How can that be? I wonder if he maybe is someone who is used always to being believed, no matter how much he twists facts. Also, if he is used to having his own way, and dictating how others can behave, thus his indignation at the news from his attorney - "you can't say that to someone." He has difficulty in accepting that an attorney can say and has said that he could face life in prison.

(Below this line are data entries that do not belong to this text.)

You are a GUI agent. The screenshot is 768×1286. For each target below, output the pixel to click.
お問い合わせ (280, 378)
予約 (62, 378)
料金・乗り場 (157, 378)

As he chooses to say "you can't say that" - I think that the attorney only said, rather than even 'told' him that he might face life in prison. If he had 'threatened his life' he'd be more than mildly saying.

That he would think anyone would believe the attorney might have any reason or interest in threatening his life is absurd - I find it astonishing that he said that, and that he said it more than once - is he maybe blind to the fact that it is obvious he is lying?

Anonymous said...

Could someone with some real knowledge, preferably Jen Ow or John McGowan (who I find to be both brilliant and helpful) answer the question about is it sensitive if someone spontaneously says "I dont know why (name of person) is blah blah blah"? TIA

Nic said...

Hey Jude said:
is he maybe blind to the fact that it is obvious he is lying?


I don't think he is "blind". I think he personifies contempt.

jmo

JOA said...

Sorry to bother this community again but JOA (pronounced JOE-AH) just wanted me to say as she prepares for surgery that she feels both proud and blessed to be part of this community of analysts. Now, this is news to me, because I thought this was a knitting forum, but it turns out this dear sweet little old lady likes to keep an eye on crime. Bless her heart!

Anonymous said...

Could someone tell me if parroted language in an unsolicited free flow of dialogue would be a red flag for deception or merely a sensitivity marker?